Рассказчик (он был в Германии в войну и нынче, в мирное время, там уже не в первый раз) думает о том, что сказали бы сейчас о нем его однополчане-танкисты: «Зачем я один, ночью, посреди Германии стою безоружный, вроде бы свободный, не в плену? Я в Германии и не на танке? Что скажут в полку? Что скажут мои ребята, мой экипаж? Если бы они увидели меня сейчас, они бы меня заподозрили и стали бы допрашивать. А как бы я мог объяснить им? Почему я не стреляю? Чего я тут ищу?»
Но не только им, товарищам фронтовой поры, ему трудно это объяснить, он и сам с великим трудом ищет ответ на мучающие его вопросы и не всегда их находит. Рассматривая замок, построенный в 1326 году, переживший многие войны и многие поколения, он все-таки с «военной» снисходительностью вспоминает, как дырявятся даже такие, вроде бы на века сделанные стены от стопятидесятимиллиметровых снарядов. Его потрясла в наубергском соборе скульптура «Прекрасная Ута»: «Я стоял в холодном соборе, замирал от восторга, чувствуя себя счастливым и ничтожным перед этой красотой…» Но даже тут его настигает военная память: «Сердце мое сжималось от страха, я боялся, что кто-нибудь из моих ребят или я сам бабахнем по этому собору, и Ута разлетится в пыль. Потому что тогда, в сорок четвертом, никакая Ута на меня бы не подействовала. Я видел, как они разрушали пушкинские дворцы, обстреливали Эрмитаж». Вот мирная, почти идиллическая сцена, которую он наблюдает в маленьком, почти игрушечном, вылизанном до туристического блеска немецком городке Лойтенберге. Кузнец подковывал лошадь. Возчик ждал, когда он кончит работу. Из булочной вышел мальчик с корзиной рогаликов и остановился, чтобы посмотреть на работу кузнеца. Все они обменялись дружелюбными репликами. А это комментарий рассказчика: «Я вдруг подумал — а чем занимались этот кузнец и этот возчик во время войны? Я ничего не мог поделать с собой — всякий раз, встречаясь с немцем старшего возраста, я мысленно спрашивал: а что он делал тогда, в те годы?.. Яд этих вопросов отравлял меня». Эти вопросы сегодня ему кажутся ядовитыми, но они не могли не возникнуть, не из воздуха были взяты. Их диктовала память о войне.

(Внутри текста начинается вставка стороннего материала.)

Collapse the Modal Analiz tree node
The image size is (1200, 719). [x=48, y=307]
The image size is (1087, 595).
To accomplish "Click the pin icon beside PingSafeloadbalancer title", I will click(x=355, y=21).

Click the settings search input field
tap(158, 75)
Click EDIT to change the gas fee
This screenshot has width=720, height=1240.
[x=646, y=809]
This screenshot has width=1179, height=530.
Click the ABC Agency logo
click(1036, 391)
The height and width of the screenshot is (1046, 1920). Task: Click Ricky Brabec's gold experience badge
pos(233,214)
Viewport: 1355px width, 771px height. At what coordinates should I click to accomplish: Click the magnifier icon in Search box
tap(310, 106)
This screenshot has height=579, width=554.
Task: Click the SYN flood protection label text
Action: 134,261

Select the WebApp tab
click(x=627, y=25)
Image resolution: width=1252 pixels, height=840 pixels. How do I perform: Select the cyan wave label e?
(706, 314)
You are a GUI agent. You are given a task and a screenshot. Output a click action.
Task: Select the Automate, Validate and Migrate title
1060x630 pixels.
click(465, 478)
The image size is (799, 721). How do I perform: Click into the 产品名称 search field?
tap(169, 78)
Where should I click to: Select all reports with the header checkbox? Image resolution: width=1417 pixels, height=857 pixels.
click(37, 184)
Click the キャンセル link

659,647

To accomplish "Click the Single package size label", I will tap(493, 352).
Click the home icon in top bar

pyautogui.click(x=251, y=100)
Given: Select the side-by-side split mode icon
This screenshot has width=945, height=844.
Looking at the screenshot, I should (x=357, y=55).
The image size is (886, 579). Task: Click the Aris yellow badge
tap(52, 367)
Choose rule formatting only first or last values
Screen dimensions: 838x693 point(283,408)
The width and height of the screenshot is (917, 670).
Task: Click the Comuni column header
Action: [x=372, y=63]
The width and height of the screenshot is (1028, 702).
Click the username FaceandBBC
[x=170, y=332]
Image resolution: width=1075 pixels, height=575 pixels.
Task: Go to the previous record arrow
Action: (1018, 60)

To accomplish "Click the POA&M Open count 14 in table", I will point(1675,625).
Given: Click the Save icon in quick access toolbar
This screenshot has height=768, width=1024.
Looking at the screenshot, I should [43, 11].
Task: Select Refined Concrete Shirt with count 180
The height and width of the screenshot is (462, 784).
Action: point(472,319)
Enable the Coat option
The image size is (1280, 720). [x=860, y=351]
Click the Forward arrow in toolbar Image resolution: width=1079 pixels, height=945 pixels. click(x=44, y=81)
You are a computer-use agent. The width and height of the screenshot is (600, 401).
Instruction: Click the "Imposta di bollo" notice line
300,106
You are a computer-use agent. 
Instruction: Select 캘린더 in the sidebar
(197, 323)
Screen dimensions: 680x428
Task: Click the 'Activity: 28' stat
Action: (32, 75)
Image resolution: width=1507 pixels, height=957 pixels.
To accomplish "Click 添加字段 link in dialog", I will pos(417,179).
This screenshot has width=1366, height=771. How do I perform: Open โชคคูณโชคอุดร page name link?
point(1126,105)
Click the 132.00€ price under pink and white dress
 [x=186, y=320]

Его интересуют немцы, прежде всего те, кто участвовал в войне: что они думают о ней нынче, как относятся к нам. Разговаривая с немецким летчиком, бомбившим Ленинград, он словно бы ощущает в своем кармане пистолет: наверное, надо его застрелить — это оживает его память о войне. Но он разговаривает с бывшим летчиком, выясняет у него некоторые подробности, в том числе его, летчика, жизни и начинает понимать, что этот человек, послушный в прошлом солдат, изменился, многое понял, пересмотрел. Но ведь параллельно и в нем самом, в нас (стоит здесь обратить внимание на то, как у Гранина, когда речь заходит о войне, единственное число — «я» естественно, без специальных оговорок сменяется множественным «мы») шел тот же очень непростой процесс, он старается разобраться в том, «как менялись мы и наши чувства. Наше чувство к Родине наше понимание ответственности за судьбу мира, как менялось наше отношение к немцам. Ведь оно было разным в первый месяц, потом осенью, потом зимой сорок первого и другим после Сталинграда и другим после Курска. И когда мы вошли в Германию» (об этом разговор впереди — в связи с последней повестью Гранина о войне «По ту сторону»).
Сопоставление двух этих опытов, двух памятей — немецкой и нашей — очень трудная и, похоже, не решаемая простыми однозначными определениями задача: «Вряд ли мы сумеем до конца преодолеть то, что стоит между нами, пишет Гранин. — Так это останется при нас, с тем мы, наверное, и уйдем из жизни».